Problem description >> Go to the line in the entries below that holds "ثبت تغییرات شرکت (162, 2398)" and repeat exactly from there through the line that holds "پلمپ دفاتر تجاری (164, 2436)", inclusive.

(Stored data)
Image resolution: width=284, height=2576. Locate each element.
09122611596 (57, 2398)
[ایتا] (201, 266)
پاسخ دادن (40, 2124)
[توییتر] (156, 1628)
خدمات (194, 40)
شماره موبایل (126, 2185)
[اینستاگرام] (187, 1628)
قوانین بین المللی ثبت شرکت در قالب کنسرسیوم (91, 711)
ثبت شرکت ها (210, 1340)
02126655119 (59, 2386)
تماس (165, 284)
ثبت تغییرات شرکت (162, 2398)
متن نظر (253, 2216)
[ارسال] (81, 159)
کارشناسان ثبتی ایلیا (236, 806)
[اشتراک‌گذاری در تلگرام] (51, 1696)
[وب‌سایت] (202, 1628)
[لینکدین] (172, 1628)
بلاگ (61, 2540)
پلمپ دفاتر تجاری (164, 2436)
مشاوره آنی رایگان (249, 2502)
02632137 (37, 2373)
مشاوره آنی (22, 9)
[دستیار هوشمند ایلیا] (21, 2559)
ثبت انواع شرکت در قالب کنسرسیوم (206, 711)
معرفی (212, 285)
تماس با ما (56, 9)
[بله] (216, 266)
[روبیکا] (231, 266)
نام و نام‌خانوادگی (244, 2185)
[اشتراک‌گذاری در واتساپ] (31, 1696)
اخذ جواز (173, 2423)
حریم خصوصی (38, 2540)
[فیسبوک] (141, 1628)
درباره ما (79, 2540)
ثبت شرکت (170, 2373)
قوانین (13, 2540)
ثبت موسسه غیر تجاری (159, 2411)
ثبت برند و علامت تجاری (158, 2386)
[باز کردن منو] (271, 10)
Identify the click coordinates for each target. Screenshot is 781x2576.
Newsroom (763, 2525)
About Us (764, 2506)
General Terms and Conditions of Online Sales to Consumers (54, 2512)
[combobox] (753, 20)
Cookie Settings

Solved problem >>
ثبت تغییرات شرکت (162, 2398)
متن نظر (253, 2216)
[ارسال] (81, 159)
کارشناسان ثبتی ایلیا (236, 806)
[اشتراک‌گذاری در تلگرام] (51, 1696)
[وب‌سایت] (202, 1628)
[لینکدین] (172, 1628)
بلاگ (61, 2540)
پلمپ دفاتر تجاری (164, 2436)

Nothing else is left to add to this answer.